**YOUR TASK:** Copy word for word the part of the fire insurance excerpt from "The invoices were" to "items were preserved.".

**SELECTED EXTRACT:**
▽

To the action of appellee Schott Drug Company brought on the fire insurance policies the appellants each answered, in effect, that appellee failed to keep its books so as to comply with the warranty clause just quoted, and so forfeited any right to recover thereunder.

The evidence disclosed that, when a shipment of goods arrived, a record was made by appellant in a journal from the original invoice, showing only the name of the shipper, the date of the invoice, and the total amount of the invoice. The various items of the invoices making up the total were not recorded. Typical records were:

Sept. 1, 1933, McKesson-Southern Drug Co., .......... $187.30 Sept. 2, 1933, Mountain Valley Water Co., ............. 55.00

The invoices were retained, but not filed in the safe, and were destroyed by the fire which occurred February 23, 1934. Whenever goods were returned to a shipper, entries were made upon the journal showing their value, and for which appellee took credit, but no memos of the returned items were preserved.

From this record of purchases, the appellants complain there was no way for them to ascertain what went into the stock of goods, whether the items were covered by the policies, or fair prices were paid for them, or what their real values were — in short, anything about such additions to appellee's stock.

The record appellee kept of its credit sales was on charge tickets which, for the current month, were kept in the safe. But at the end of each month the total for that month was transferred to the journal, and the charge tickets taken from the safe and filed away. They, too, were destroyed by the fire. And the only record appellee had of its customers' accounts, after the fire, was *Page 981 a record showing the total purchases by a given customer for a given month, but which did not show the items of which such total consisted — appellee, indeed, had had such a record, but it was not kept in the safe and was destroyed by the fire.

The record appellee kept of its cash sales was not complained of.

△

**DATA:**
▽

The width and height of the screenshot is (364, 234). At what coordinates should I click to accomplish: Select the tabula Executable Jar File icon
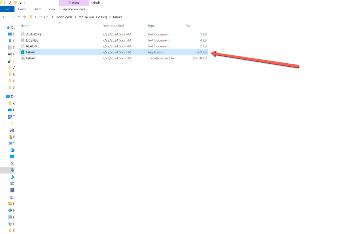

△

**SOLUTION FOR THIS TASK:**
The invoices were retained, but not filed in the safe, and were destroyed by the fire which occurred February 23, 1934. Whenever goods were returned to a shipper, entries were made upon the journal showing their value, and for which appellee took credit, but no memos of the returned items were preserved.